Императрица стояла на клиросе и пела вместе с певчими. Регент в невысоких местах мелодии указующе приглушал хор, и по церкви становился слышен несильный, но приятный голос царицы:
«...Возлюбим Бога всем сердцем своим, всей душою своей и всем помышление-е-м... да сохранит нас Господь и покроет дланью неви-и-и-димой... И ныне, и присно, и во веки веко-о-ов!»
Молодой дворцовый поп, красавец Гедеон Криновский, в голубой шёлковой рясе, из-под коей иногда выставлялась нога в изящном башмаке с тысячной бриллиантовой пряжкой, мерно помахивая кадилом, вёл службу к завершению. Отстояли заутреню, потешили императрицу — весь двор был тут, время переходить и к мирским делам.
Православные иереи богу служат безвозмездно, по велению души. Но церковь не токмо дворцовая должна выглядеть благолепно. И другие дома божьи нуждаются во вспомоществовании, и дело то и духовное и мирское, ибо целью имеет воздействовать на души мирян, кои приход составляют. И потому после службы, следуя настойчивым наставлениям епархиального начальства — отцов Дубянского [99] Дубянский Фёдор Яковлевич (1691—1772) — в действительности духовник Елизаветы Петровны (не митрополит), от которой получил дворянское звание и до 8 тысяч душ мужского пола крестьян.
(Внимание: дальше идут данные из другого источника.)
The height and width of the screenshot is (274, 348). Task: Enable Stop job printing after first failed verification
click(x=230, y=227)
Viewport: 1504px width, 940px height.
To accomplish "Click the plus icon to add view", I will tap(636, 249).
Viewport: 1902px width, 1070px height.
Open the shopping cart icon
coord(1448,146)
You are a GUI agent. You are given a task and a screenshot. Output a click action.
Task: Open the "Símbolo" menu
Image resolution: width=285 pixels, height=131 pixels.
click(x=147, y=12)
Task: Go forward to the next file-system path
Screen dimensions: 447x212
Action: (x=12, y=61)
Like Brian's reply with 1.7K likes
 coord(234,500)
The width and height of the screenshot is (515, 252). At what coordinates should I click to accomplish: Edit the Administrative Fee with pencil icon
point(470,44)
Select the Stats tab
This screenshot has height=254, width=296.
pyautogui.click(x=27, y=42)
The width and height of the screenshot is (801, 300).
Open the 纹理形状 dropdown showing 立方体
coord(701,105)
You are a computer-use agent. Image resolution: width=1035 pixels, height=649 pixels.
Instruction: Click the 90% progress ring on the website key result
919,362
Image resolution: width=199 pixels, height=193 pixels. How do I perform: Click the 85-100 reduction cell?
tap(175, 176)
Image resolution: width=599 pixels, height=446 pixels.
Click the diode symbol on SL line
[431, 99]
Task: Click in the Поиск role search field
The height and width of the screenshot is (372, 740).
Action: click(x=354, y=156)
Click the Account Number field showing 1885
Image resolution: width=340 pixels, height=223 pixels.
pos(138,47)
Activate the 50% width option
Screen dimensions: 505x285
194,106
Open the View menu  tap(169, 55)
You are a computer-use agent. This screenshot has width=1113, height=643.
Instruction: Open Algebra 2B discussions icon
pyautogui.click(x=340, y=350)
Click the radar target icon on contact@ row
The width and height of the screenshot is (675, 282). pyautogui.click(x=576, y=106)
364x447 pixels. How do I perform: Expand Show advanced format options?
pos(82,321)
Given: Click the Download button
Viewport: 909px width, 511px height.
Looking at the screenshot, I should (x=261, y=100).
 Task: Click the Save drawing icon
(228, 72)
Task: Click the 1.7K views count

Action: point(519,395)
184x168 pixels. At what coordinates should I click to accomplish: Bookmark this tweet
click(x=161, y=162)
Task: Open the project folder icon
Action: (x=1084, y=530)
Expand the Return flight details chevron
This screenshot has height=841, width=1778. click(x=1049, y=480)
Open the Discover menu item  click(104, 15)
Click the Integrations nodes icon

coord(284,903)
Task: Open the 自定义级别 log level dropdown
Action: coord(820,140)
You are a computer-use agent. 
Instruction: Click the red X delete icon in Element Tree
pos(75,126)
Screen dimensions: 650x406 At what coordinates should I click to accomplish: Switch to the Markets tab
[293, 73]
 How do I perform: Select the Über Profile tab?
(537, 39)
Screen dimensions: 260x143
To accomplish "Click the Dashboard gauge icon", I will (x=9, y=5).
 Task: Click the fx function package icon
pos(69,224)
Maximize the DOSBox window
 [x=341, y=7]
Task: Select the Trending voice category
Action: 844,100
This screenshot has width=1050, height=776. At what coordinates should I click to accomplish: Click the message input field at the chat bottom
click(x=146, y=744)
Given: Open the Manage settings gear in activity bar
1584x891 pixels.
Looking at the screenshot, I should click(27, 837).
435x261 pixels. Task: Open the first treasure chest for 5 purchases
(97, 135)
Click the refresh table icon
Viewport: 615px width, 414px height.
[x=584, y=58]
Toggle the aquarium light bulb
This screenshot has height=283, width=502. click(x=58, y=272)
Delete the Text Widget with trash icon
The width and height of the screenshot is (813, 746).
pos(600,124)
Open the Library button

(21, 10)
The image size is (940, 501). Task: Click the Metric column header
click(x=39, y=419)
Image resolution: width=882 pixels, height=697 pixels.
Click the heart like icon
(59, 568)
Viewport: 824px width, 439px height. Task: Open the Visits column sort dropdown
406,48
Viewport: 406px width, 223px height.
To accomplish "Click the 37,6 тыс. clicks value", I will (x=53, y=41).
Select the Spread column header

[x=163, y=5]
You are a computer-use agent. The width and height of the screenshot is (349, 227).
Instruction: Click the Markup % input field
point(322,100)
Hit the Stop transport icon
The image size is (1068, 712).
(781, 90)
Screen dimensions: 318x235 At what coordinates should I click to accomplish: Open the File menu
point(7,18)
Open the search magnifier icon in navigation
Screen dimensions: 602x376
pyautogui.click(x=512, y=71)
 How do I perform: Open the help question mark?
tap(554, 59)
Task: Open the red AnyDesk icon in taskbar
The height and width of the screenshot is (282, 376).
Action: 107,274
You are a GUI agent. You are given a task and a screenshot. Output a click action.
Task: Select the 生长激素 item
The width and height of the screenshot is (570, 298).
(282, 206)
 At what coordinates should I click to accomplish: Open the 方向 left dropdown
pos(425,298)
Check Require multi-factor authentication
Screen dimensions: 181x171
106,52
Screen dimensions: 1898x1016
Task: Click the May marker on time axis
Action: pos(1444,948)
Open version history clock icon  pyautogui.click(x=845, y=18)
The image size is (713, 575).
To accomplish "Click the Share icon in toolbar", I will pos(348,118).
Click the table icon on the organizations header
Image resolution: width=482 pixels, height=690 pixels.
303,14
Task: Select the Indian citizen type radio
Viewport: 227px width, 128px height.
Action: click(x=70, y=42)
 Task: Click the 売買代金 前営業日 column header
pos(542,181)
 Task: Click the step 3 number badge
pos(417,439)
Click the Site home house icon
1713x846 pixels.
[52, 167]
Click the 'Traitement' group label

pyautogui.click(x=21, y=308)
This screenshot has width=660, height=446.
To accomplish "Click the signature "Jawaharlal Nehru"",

и Обидоносцева, Гедеон, сводя за руку с клироса расчувствованную от службы и пения императрицу и провожая её до выхода, елейным голосом внушал:
— Явите, матушка, милость служителям божьим. И бог вас не оставит своей милостью. По выходе отсюда в малой гостиной вас ожидает отец эконом от Святейшего Синода, при нём указ заготовлен о дарении земли, так вы уж подпишите давно обещанное.
Елизавета согласно кивала сладкогласому Гедеону и даже вспомнить не пыталась, были какие обещания или нет. Да и к чему это? Дело-то божье! И потому почти весь левый берег Невы по дарственным царицы перешёл во владение митрополита Дубянского и его духовных братьев.
Нёсся над толпами верующих запах росного ладана, осеняли их голодные животы простые и чудотворные иконы, величаво били колокола, отмеряя неторопливое русское время.